Attempting to Create Shared Contact Groups

Copper Contributor

I have been working on this for 2-3 months now.

 

Objective:

Create a series of shared contact groups with some users read/write and some users read only. Note that all users are internal (part of the same Office 365 business community/domain).

 

First Try:

After reading some Microsoft articles, my first attempt was to create a shared mailbox. The permissions on the shared mailbox do not including read-only. After many attempts to try to get this to work, I called MS tech support who suggested that I use web Outlook to specify the permissions. After I did this, the read only users could not even see the shared mailbox. I reported this back to tech support but got no response.

 

Second Try:

This method involves creating a shared contact group by one of the 'owners' of the group, setting the permissions and sending out invites. Once again, I am having problems with the read-only users. When the owner attempts to send an invite to a read-only user, we get the error:

"Folder sharing is not available with the following entries because of permission settings on your network"

An article I read recommended sending the invite from web Outlook but web Outlook cannot even 'see' the contact group.

 

TIA

15 Replies
Do you want a mailbox or just a distribution list to send to a group of users mailboxes?

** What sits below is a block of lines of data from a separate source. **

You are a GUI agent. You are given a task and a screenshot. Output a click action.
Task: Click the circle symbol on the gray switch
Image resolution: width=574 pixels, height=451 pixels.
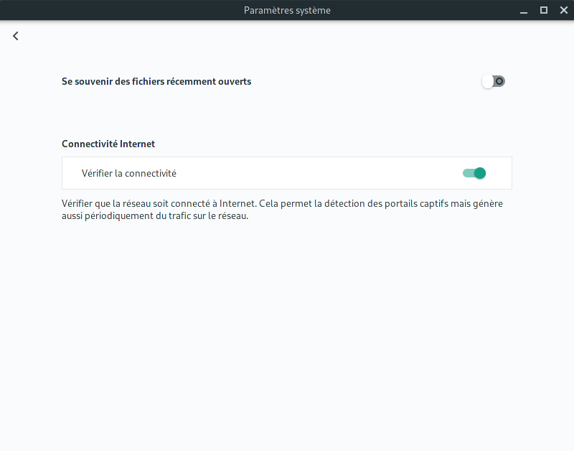pos(499,81)
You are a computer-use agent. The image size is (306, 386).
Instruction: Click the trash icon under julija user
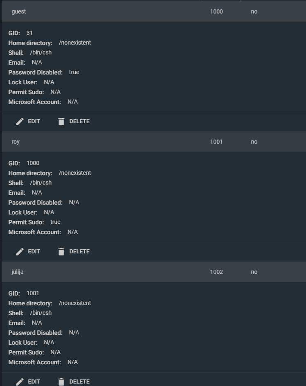[61, 381]
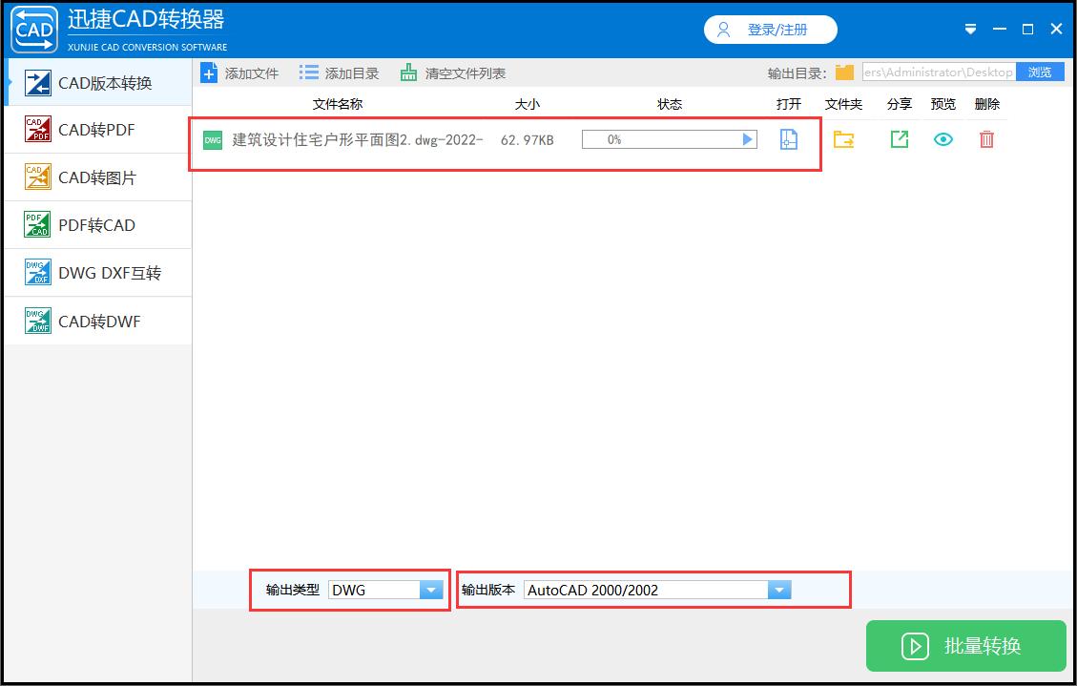This screenshot has height=686, width=1077.
Task: Start conversion via the progress bar arrow
Action: pos(748,138)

@rsmereka Shared mailboxes are useful if you do not want the sent to multiple mailboxes or you would like all replies to the messages to be from the same email address.
A distribution list on the other hand send emails addressed to it to the individual users' mailboxes. Users can be assigned permission to manage the list so they can add and remove members and you can manage who can send email to the distribution lists. 
Another benefit of distribution list is that I believe there is a limit on the number of share mailboxes but not on the number of distribution lists as they use fewer system resources.
This link provides more information about distribution lists including how to add them in PowerShell. https://docs.microsoft.com/en-us/exchange/recipients-in-exchange-online/manage-distribution-groups/m...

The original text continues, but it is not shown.